Puisque c'est le "jour de la liberté de la
presse", enfonçons le clou.
(D'après Raphaël Enthoven, in Philosophie Magazine N°65)
Penser implique une posture laïque, voire athée,
voire antithéiste.
Si tu crois, tu ne penses pas.
Si tu admets que les autres croient, tu admets qu'ils
ne pensent pas.
Partant, pas de société possible.
Albert Camus : « On ne
peut parler et communiquer avec un être asservi. » ("L'Homme révolté".)
La liberté d'expression, cadeau des Lumières,
s'accompagne de la liberté de remettre en cause l'ordre établi politique,
financier, religieux, les mœurs (la morale), les coutumes (le costume…)

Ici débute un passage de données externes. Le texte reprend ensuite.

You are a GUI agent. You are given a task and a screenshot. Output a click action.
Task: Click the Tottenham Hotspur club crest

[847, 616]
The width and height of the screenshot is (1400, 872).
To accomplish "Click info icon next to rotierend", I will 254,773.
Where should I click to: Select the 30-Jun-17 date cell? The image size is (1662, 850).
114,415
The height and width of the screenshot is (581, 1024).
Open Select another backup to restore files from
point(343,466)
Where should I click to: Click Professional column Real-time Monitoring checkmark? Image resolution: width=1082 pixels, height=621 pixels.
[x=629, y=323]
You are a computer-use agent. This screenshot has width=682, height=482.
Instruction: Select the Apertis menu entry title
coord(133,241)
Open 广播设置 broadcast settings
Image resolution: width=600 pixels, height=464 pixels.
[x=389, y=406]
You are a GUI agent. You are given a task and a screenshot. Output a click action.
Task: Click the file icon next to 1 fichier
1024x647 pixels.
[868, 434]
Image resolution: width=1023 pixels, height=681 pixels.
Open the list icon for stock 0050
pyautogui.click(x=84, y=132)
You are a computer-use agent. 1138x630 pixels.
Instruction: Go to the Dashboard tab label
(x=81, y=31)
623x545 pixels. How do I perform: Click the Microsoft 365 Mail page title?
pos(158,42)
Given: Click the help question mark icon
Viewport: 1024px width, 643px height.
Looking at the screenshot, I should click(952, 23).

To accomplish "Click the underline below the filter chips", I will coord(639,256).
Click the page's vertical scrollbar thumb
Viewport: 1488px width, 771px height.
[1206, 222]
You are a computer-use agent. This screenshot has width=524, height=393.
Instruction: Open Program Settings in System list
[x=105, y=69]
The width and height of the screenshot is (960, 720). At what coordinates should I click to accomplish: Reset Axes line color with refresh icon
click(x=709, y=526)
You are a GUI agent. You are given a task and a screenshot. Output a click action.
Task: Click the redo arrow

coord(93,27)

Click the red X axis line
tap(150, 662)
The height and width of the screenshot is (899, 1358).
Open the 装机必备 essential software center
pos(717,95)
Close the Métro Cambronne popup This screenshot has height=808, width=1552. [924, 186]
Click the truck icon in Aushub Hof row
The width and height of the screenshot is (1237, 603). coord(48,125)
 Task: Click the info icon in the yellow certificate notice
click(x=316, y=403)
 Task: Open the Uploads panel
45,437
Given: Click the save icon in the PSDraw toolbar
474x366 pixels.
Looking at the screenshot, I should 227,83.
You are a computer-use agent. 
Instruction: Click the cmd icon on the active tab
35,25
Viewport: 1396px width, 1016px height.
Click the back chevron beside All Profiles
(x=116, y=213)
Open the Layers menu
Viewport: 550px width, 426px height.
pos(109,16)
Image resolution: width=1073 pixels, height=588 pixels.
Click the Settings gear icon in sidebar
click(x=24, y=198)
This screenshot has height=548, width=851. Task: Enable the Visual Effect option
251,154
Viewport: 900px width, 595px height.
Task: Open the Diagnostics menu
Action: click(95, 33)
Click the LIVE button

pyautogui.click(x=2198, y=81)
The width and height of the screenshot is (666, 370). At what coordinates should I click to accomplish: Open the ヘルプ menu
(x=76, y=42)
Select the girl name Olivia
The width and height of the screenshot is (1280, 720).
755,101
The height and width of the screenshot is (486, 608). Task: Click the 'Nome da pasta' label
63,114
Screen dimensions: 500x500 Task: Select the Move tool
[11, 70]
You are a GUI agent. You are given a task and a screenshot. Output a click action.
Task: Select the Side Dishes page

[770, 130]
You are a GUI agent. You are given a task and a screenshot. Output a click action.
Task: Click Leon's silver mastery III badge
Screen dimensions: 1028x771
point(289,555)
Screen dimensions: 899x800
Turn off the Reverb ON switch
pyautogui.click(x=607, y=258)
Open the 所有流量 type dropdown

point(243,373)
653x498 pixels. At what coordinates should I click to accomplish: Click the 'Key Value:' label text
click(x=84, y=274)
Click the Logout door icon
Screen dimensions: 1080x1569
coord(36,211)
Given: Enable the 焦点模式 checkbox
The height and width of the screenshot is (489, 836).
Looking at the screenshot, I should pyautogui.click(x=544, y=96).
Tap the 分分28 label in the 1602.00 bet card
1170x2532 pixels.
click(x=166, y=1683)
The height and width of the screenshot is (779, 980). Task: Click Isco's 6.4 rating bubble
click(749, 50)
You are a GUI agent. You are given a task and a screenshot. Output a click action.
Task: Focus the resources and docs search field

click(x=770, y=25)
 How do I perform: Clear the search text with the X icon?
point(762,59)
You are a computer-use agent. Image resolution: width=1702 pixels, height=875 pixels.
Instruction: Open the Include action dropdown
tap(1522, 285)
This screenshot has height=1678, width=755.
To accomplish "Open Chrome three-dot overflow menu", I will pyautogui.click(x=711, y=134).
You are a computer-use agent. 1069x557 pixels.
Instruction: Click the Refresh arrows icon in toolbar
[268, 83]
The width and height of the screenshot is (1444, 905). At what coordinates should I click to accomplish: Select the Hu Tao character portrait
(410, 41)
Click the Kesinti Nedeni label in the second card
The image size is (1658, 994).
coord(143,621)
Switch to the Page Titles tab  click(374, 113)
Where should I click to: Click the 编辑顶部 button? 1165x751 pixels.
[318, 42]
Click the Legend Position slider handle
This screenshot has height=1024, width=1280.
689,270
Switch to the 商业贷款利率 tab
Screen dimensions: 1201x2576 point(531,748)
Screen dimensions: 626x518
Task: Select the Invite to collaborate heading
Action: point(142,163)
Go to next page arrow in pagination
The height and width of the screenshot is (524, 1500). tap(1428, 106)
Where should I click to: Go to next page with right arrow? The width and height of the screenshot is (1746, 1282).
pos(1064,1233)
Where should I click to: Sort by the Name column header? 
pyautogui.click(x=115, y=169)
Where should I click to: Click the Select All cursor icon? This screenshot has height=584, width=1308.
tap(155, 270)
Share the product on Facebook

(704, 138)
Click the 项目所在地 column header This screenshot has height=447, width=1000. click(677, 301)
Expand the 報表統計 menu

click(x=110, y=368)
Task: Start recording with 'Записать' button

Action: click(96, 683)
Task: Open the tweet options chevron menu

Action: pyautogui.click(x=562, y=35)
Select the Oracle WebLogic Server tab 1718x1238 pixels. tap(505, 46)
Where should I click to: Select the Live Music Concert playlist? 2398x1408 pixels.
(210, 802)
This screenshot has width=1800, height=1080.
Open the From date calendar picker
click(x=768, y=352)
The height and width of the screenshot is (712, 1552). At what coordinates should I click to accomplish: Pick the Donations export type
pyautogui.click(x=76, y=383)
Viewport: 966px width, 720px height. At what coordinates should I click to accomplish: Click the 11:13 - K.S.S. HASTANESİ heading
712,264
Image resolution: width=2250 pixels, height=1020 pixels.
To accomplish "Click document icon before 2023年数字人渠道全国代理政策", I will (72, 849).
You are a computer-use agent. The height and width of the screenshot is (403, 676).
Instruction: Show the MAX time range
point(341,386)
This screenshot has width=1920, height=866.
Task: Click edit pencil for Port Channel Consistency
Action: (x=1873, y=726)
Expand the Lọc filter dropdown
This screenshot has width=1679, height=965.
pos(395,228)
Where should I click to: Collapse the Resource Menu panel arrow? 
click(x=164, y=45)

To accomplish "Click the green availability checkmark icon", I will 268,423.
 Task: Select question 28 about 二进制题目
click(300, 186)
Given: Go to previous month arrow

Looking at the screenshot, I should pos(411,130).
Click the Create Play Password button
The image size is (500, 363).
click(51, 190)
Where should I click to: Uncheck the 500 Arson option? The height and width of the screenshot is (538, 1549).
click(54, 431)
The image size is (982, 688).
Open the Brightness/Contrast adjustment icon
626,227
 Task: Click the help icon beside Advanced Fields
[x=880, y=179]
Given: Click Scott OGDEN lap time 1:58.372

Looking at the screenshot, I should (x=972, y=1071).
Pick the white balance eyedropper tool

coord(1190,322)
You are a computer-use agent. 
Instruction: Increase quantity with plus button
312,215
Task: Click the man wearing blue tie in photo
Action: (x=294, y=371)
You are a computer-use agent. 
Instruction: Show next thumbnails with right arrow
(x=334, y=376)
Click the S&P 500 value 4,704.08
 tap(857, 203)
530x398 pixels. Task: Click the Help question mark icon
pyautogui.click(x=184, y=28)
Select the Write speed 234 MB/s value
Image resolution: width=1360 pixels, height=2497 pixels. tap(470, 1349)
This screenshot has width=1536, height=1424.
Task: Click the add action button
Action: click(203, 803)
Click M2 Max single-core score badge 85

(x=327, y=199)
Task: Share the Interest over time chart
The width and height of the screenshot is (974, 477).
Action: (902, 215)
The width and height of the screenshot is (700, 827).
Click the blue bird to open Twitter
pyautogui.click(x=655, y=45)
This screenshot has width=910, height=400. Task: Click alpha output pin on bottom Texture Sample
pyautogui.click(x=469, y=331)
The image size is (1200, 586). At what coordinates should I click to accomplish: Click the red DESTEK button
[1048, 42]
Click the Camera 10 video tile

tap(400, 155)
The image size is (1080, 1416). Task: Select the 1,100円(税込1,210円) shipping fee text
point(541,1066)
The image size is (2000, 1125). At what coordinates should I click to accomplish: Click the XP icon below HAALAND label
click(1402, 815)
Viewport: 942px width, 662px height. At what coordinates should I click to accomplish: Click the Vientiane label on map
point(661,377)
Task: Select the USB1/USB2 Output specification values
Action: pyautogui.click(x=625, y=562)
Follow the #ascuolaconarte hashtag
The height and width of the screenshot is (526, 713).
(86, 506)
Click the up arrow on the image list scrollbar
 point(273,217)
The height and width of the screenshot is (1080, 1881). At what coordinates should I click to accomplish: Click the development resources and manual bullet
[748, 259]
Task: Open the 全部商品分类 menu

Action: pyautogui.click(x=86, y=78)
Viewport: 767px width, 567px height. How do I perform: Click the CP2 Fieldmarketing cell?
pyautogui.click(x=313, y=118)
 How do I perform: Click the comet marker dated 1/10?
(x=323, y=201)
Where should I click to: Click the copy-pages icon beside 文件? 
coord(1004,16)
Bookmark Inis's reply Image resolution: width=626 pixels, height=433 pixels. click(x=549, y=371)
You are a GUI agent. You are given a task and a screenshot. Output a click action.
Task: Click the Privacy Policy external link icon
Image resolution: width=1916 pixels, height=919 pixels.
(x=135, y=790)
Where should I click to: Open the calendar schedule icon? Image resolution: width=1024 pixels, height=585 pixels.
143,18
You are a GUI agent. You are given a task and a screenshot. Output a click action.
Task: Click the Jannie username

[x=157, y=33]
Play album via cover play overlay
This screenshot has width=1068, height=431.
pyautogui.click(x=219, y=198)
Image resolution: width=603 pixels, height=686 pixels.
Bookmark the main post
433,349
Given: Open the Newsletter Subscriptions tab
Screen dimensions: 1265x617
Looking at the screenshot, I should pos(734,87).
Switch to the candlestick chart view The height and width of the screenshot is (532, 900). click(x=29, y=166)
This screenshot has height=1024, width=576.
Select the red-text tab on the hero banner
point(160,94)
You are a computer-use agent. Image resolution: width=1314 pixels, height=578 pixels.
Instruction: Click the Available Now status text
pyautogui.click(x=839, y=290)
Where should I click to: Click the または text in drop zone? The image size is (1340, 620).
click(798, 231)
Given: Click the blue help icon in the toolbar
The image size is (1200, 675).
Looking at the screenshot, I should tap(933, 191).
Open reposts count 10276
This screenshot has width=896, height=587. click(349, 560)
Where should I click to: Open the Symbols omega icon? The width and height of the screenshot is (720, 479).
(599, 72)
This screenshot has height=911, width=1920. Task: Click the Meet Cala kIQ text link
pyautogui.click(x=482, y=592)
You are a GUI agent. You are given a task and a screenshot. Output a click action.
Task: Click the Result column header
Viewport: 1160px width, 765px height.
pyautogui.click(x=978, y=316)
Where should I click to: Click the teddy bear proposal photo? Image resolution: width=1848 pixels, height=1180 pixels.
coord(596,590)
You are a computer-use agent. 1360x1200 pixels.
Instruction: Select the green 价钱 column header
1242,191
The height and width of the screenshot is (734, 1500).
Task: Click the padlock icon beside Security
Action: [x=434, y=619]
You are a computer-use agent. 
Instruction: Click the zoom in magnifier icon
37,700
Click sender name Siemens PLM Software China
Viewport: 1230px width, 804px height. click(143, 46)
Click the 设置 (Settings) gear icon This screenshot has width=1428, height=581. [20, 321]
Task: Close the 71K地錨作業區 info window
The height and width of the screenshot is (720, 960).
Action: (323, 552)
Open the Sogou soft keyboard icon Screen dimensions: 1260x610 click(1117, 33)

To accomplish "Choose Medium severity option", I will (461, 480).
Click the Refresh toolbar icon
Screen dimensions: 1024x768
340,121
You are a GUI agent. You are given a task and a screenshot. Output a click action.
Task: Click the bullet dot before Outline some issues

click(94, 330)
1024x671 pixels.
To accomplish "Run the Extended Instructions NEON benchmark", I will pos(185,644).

On ne peut pas en même temps célébrer la liberté de
la presse et appeler au respect des religions. La liberté de la presse nous
préserve de la dépolitisation, du repli sur soi, du gouvernement de la peur et
de la tolérance qui maquille cette peur.
Dans la société traditionnelle, l'individu se coulait
dans un ensemble de traditions, mœurs, règles collectives, sans même y
penser : formatage. L'individu moderne, émancipé, se retrouve faible,
isolé, et « ivre des droits qui le
protègent et lui permettent de ne penser qu'à lui. » Du coup,
paresseux, il ne veut pas d'ennuis, il veut la tranquillité publique et il est
donc prêt à accepter la tyrannie pour avoir la paix. Tyrannie d'un tyran ou de
l'opinion publique.
Le vote universel (la démocratie) et la censure ne
peuvent cohabiter. Pourtant, face à un trop de fronde, d'impertinence, de
provocation, on entend "Ce n'est pas le moment", (et quand donc ?
quand la société sera apaisée ?)
ou "jeter de l'huile sur le feu, c'est mal", ou "irresponsable !",
tout cela qui n'est pas de la censure au sens strict mais exprime la peur du
désordre, la préférence pour une autocensure plutôt que le risque des
réactions. La tranquillité contre la liberté. Cette forme de censure fait
partie du sécuritarisme : la tranquillité avant tout, tant pis pour la liberté.
La société moderne, exténuée, nomme tolérance sa lâcheté (= la remise en
cause de ses principes), tente de digérer l'indigeste parce qu'elle a peur de
l'effort, de l'affrontement, de la lutte. (La phobie de se faire traiter
d'islamophobe !) Elle accepte/crée alors une dictature parallèle à celle
de la religion (de l'intégrisme religieux) qui impose que le sacré est
supérieur à la liberté. Voilà maintenant que la sécurité est supérieure à la
liberté.
1 commentaire:
"La société moderne, exténuée, nomme tolérance sa lâcheté". C'est une belle phrase, ça pourrait être de Cioran... ou Corneille si c'était un peu plus équilibré pour faire un alexandrin !
J'ai coché la case "je ne suis pas un bobo"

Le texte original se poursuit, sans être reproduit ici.